## Texte fourni
D’autres points de doctrine peuvent rester ouverts ou continuer à être l’objet d’interprétations différentes (Ex : baptême, compréhension de la Sainte Cène, ordination des femmes, compréhension du baptême dans l’Esprit etc.). Mais la reconnaissance mutuelle comme chrétiens et comme Église chrétienne forme la base d’une collaboration respectueuse et d’égal à égal.
Ce dernier point – se considérer d’égal à égal – continue malheureusement à être refusé aux autres Églises chrétiennes par l’Église catholique, à cause de son ecclésiologie (voir partie IV). Les Églises et les communautés issues de la Réforme du XVIe siècle ne peuvent pas, selon les catholiques, être appelées « Églises » au sens propre. Certains éléments leur feraient défaut (defectus) pour être pleinement considérées comme telles. Cela peut être blessant et peut représenter un obstacle à une collaboration apaisée, ce dont il faut aussi savoir tenir compte dans le cadre de projets communs.
IV. La compréhension que les catholiques ont d’eux-mêmes (ecclésiologie)
Malgré les progrès importants et bienvenus dans les discussions entre évangéliques et catholiques, il reste en effet un obstacle considérable : il s’agit de la façon dont l’Église catholique romaine interprète son propre rôle. Sa compréhension d’elle-même comme l’Église véritable est un obstacle à une compréhension commune de l’unité des chrétiens et de l’œcuménisme, et conduit à des buts différents lors de collaborations.

## Consignes
D'après le texte fourni, quelles Églises et communautés ne peuvent pas, selon les catholiques, être appelées « Églises » au sens propre, s'il vous plaît ?

## Matériel

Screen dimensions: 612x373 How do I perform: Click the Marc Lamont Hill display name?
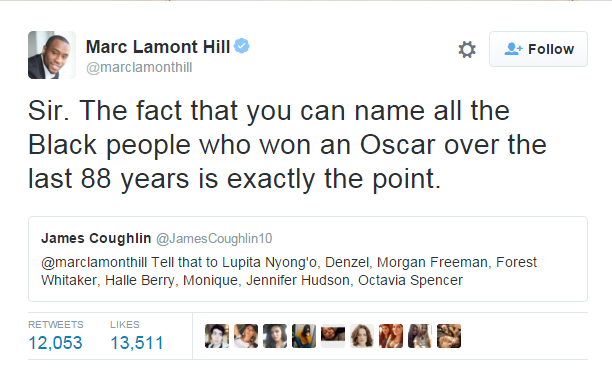coord(158,47)
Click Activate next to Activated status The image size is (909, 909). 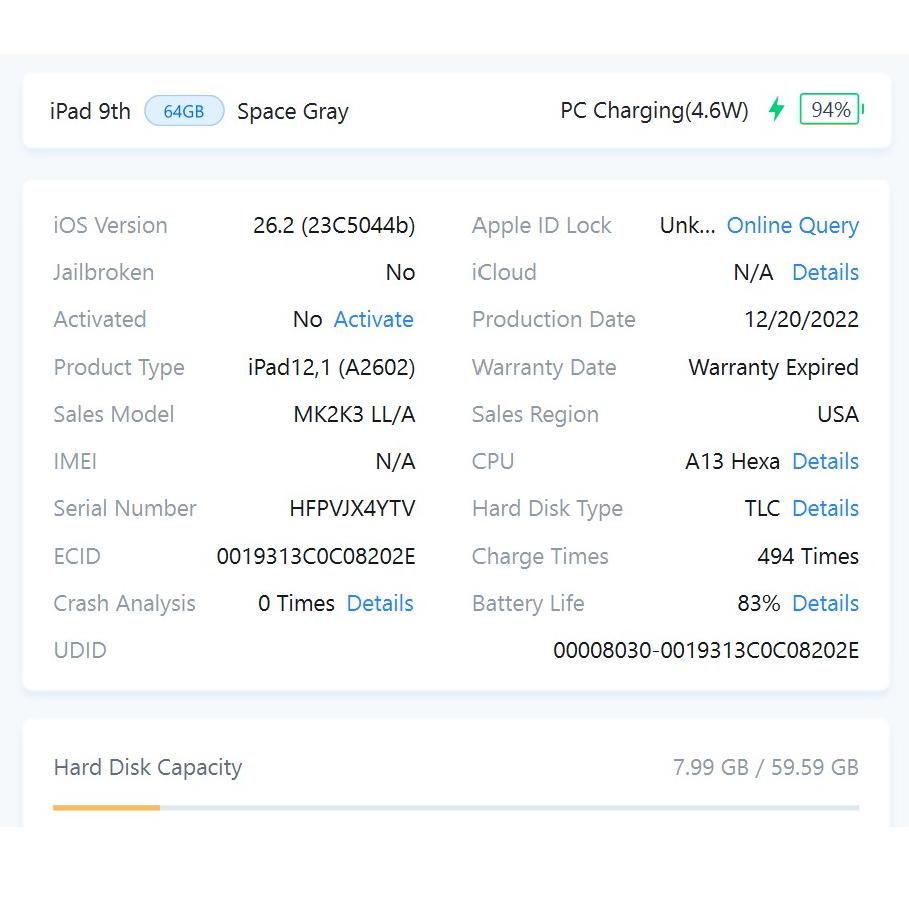click(373, 320)
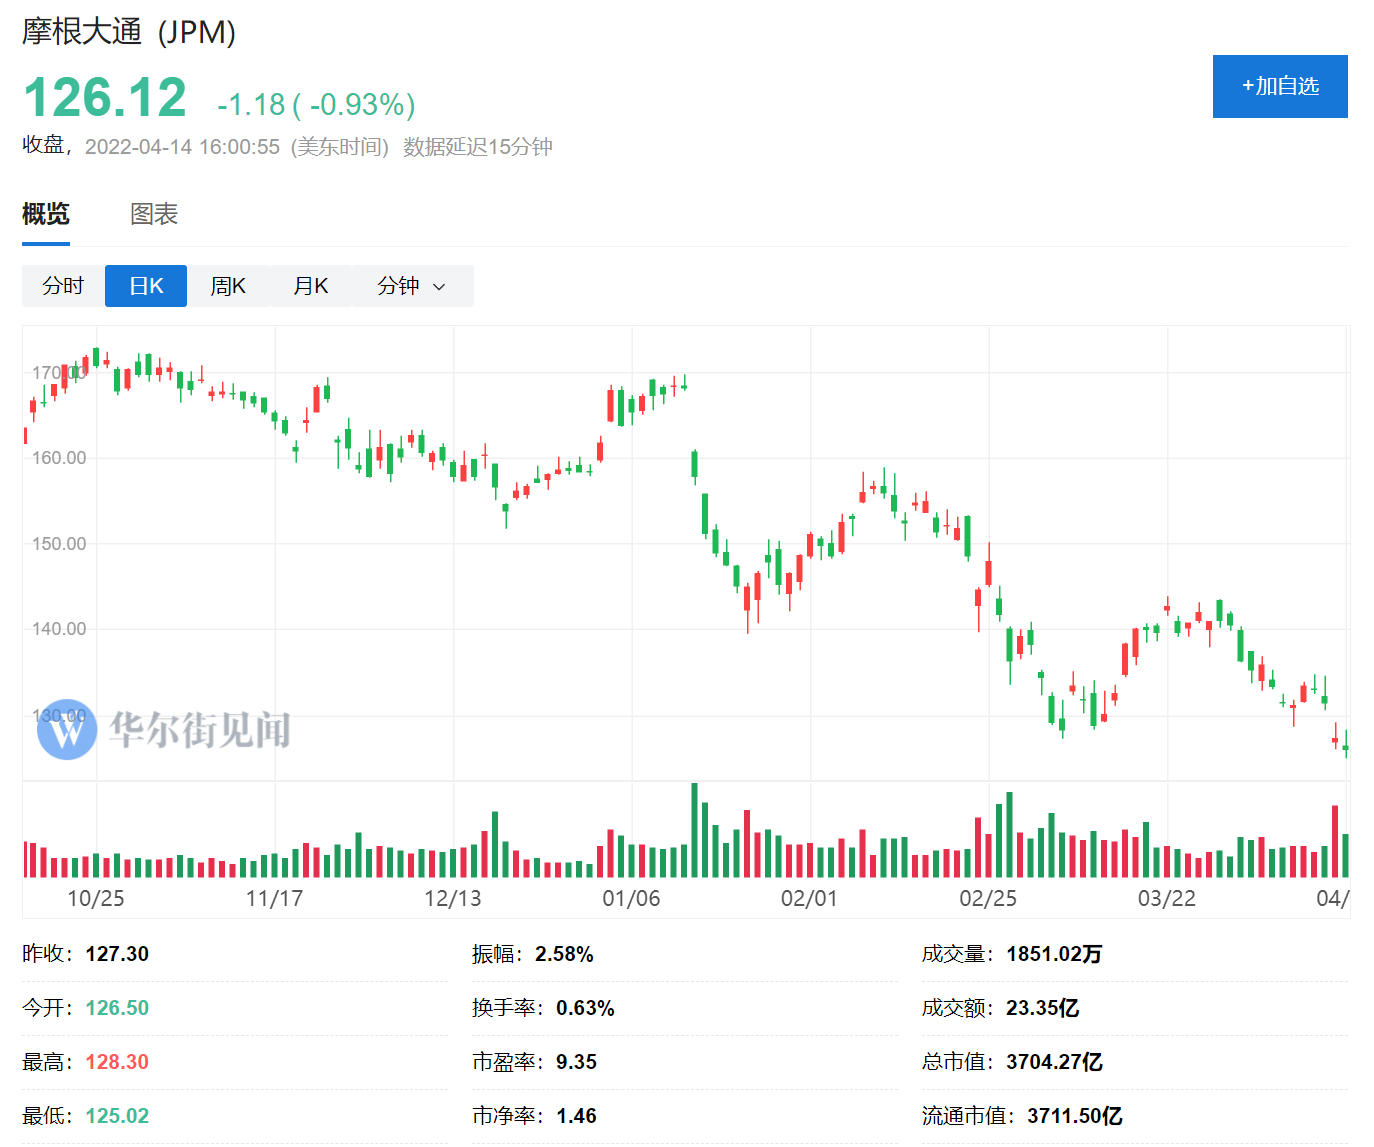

## Réponse
Les Églises et les communautés issues de la Réforme du XVIe siècle.